» **Requirement**
Reproduce the records starting at the line that contains "1400x867 pixels." and running to the last line, exactly and in full.

Data items
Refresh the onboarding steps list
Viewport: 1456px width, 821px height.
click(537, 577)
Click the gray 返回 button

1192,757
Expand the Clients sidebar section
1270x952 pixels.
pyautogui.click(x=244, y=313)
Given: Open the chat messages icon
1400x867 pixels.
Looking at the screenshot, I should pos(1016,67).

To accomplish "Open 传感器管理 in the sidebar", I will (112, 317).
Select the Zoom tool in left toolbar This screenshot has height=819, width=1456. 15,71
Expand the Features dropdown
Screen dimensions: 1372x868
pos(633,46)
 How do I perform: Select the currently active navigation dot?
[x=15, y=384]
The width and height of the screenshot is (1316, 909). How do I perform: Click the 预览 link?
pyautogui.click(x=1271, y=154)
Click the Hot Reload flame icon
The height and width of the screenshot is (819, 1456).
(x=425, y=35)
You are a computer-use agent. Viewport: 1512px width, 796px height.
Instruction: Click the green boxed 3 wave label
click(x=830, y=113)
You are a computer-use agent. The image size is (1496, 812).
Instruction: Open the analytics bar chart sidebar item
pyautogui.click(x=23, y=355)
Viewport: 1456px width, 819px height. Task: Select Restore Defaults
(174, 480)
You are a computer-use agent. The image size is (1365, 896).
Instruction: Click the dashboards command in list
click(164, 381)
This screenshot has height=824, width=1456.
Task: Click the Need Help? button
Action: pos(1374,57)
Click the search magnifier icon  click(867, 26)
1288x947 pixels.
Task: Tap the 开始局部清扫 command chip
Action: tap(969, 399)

» **Written solution**
1400x867 pixels.
Looking at the screenshot, I should pos(1016,67).

To accomplish "Open 传感器管理 in the sidebar", I will (112, 317).
Select the Zoom tool in left toolbar This screenshot has height=819, width=1456. 15,71
Expand the Features dropdown
Screen dimensions: 1372x868
pos(633,46)
 How do I perform: Select the currently active navigation dot?
[x=15, y=384]
The width and height of the screenshot is (1316, 909). How do I perform: Click the 预览 link?
pyautogui.click(x=1271, y=154)
Click the Hot Reload flame icon
The height and width of the screenshot is (819, 1456).
(x=425, y=35)
You are a computer-use agent. Viewport: 1512px width, 796px height.
Instruction: Click the green boxed 3 wave label
click(x=830, y=113)
You are a computer-use agent. The image size is (1496, 812).
Instruction: Open the analytics bar chart sidebar item
pyautogui.click(x=23, y=355)
Viewport: 1456px width, 819px height. Task: Select Restore Defaults
(174, 480)
You are a computer-use agent. The image size is (1365, 896).
Instruction: Click the dashboards command in list
click(164, 381)
This screenshot has height=824, width=1456.
Task: Click the Need Help? button
Action: pos(1374,57)
Click the search magnifier icon  click(867, 26)
1288x947 pixels.
Task: Tap the 开始局部清扫 command chip
Action: tap(969, 399)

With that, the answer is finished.